Then there's Microsoft (MSFT: Research, Estimates). I opined in early June that it might be a good time to buy Microsoft. It's up 11 percent since, compared with a 9 percent gain on the Nasdaq. If you're a trader, you just made a double-digit pop on a company who fastest growth is behind it. Good job.

What about the predictable hooey over Microsoft's axing stock options? I've been amazed by the prognostications, especially in the Wall Street Journal, that Microsoft will now have a tough time attracting entrepreneurially minded executives and other employees.

Hello? Did anyone notice that more and more people are out of work? Has the past three years taught us nothing if not that most -- not all, but most -- people want a secure job with a high-quality company that offers exciting opportunities and a fair wage far more than they want the long shot of becoming a millionaire?

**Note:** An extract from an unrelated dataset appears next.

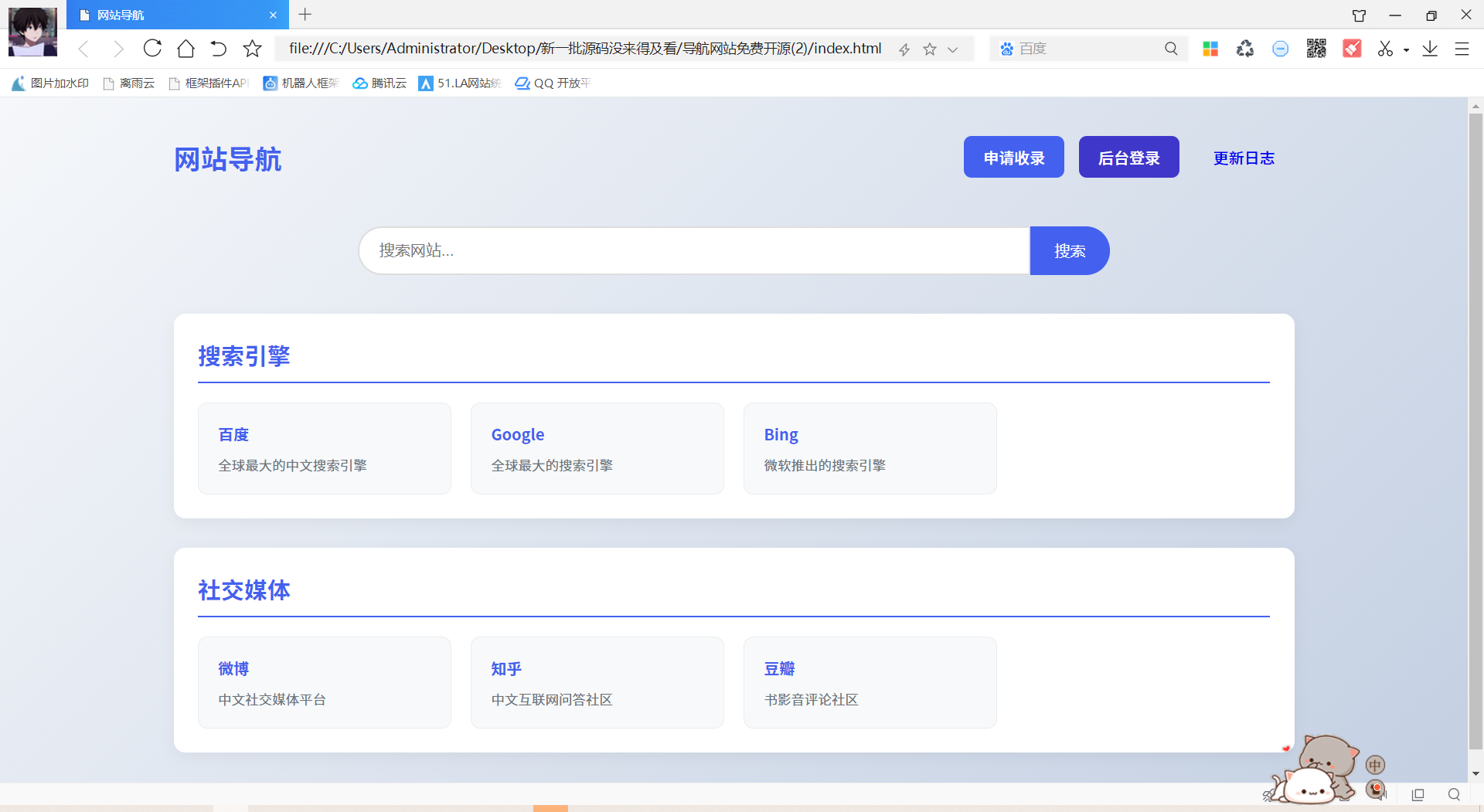Go to the browser home page icon
1484x812 pixels.
[186, 49]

Companies like Intel and Oracle -- leaders both, by the way -- say there isn't a chance in hell they'll follow Microsoft. They're kidding themselves. Their growth is likely to be as slow as Mr. Softee's. That's one reason Larry Ellison feels compelled to attempt his first ever large-scale acquisition -- to buy customers he can't win with new products.

So is there opportunity in Microsoft? Probably not the shoot-for-the-moon kind. But it's a leader, and it's acting like one. And leadership matters.